It is easy to let up on the spiritual program of action and rest on our laurels. We are headed for trouble if we do, for alcohol is a subtle foe. We are not cured of alcoholism. What we really have is a daily reprieve contingent on the maintenance of our spiritual condition. Every day is a day when we must carry the vision of God's will into all of our activities. "How can I best serve Thee - Thy will (not mine) be done." These are thoughts which must go with us constantly. We can exercise our will power along this line all we wish. It is the proper use of the will. (AA, pg 85)
"When Jesus therefore had received the vinegar, he said, It is finished: and he bowed his head, and gave up the ghost." (John 19: 30)
Churches are well-known for welcoming Alcoholics Anonymous meetings onto their campus grounds. Saddleback Church Pastor Rick Warren endorsed the Twelve Step Program but revised it and called it "Celebrate Recovery."

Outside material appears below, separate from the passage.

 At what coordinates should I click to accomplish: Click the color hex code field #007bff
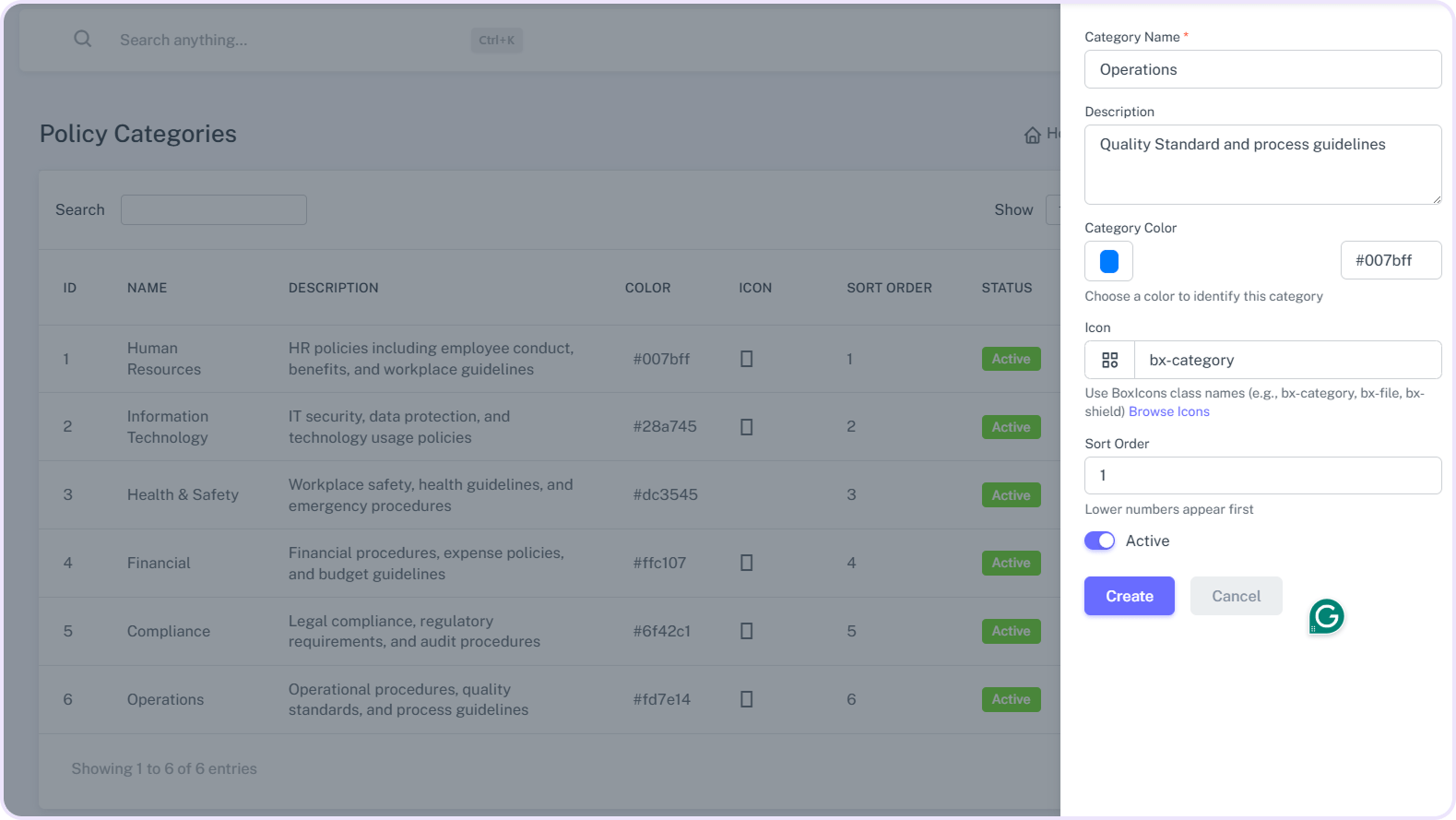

At first glance, it would seem that there is nothing wrong with bringing in a practical set of steps to help Christians to live out the Christian life. When a believer in Jesus Christ reads the Bible and compares the Scriptures with the "Big Book" of Alcoholics Anonymous, he or she will find that there are so many contradictions, that a person cannot accept both Jesus and Bill W.
Here is the real issue, without pressing it any further or making it any simpler. Either Jesus died for all of our sins, or He did not. Either God is telling us the Truth, and thus we believe that He will remember our sins no more, or He does remember our sins, and believers are of all people the most miserable:
"And if Christ be not raised, your faith is vain; ye are yet in your sins.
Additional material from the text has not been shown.